Perhaps they should instead look to the courts—yes, even the Supreme Court. As implausible as it might seem, a lawsuit to knock out the filibuster might have a chance, even in a high court dominated by conservative justices. The reason being: It is in the institutional interests of the high court to get rid of it. And if those justices truly believe what they claim, they might discover that the best reason to save the Senate is to save themselves.
To begin at the beginning: It is not the old “talking” filibuster from the popular imagination of the public that such a suit would challenge. Under Article I of the Constitution, the Senate is entitled to have its own procedural rules, and cloture—ending debate in a talking filibuster—was procedural. All the majority had to do was simply wait out the talk, and there would sooner or later be a vote. In this way, cloture was understood as a process that provided an efficient way to get to a vote faster.
But it is not possible to wait out today’s perversion of the form: the “silent” filibuster. The silence is both instantaneous and eternal. Moreover, it is neither an alternative procedure nor a time-saving way to get to a majority vote. Rather, a supermajority must agree if there is to be a majority vote at all. There is also no principled rule for when this absolute supermajority requirement applies. It is at the whim of the minority. But the most important thing to remember is that as it is not a procedural rule, but rather a change in the enactment of law by majority vote, the filibuster is neither permitted by Article I, nor is it permitted with the consent of the House, which is the wronged party here.
Had the Framers gotten an inkling that this is what the filibuster would become—and in 1789, nothing like it existed anywhere in the world—they would have taken steps to explicitly ban its implementation. One of the reasons the Constitution even exists is that the Framers wanted to get rid of the dysfunctional supermajority rules laced through the Articles of Confederation. A supermajority rule, Madison wrote in Federalist No. 58, reverses the principle of free government.

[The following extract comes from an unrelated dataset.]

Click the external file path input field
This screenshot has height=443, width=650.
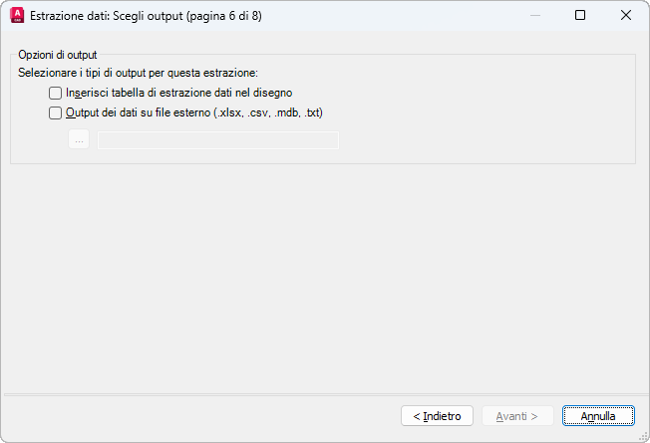click(218, 140)
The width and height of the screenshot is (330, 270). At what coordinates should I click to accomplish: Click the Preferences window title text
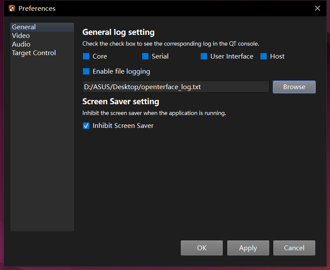(x=37, y=8)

The Founding Fathers had a different idea for limiting the power of Congress: Divide it into two chambers. Just last year, in Seila Law v. Consumer Financial Protection Bureau, the court explained this as follows: “The Framers viewed the legislative power as a special threat to individual liberty, so they divided that power to ensure that ‘differences of opinion’ and the ‘jarrings of parties’ would ‘promote deliberation and circumspection’ and ‘check excesses in the majority.’”

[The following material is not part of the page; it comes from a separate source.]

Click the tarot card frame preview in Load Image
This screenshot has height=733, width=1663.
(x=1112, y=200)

The silent filibuster restores the very undemocratic supermajority barriers that the Constitution’s framers went out of their way to reject. Worse, the legislature is now checked by both the supermajority burden and the bicameral check and balance the Framers invented. It is difficult to imagine what would have happened if we had this form of government during the Great Depression. Even with check and balance alone, we ended up with just half of the New Deal that Roosevelt intended.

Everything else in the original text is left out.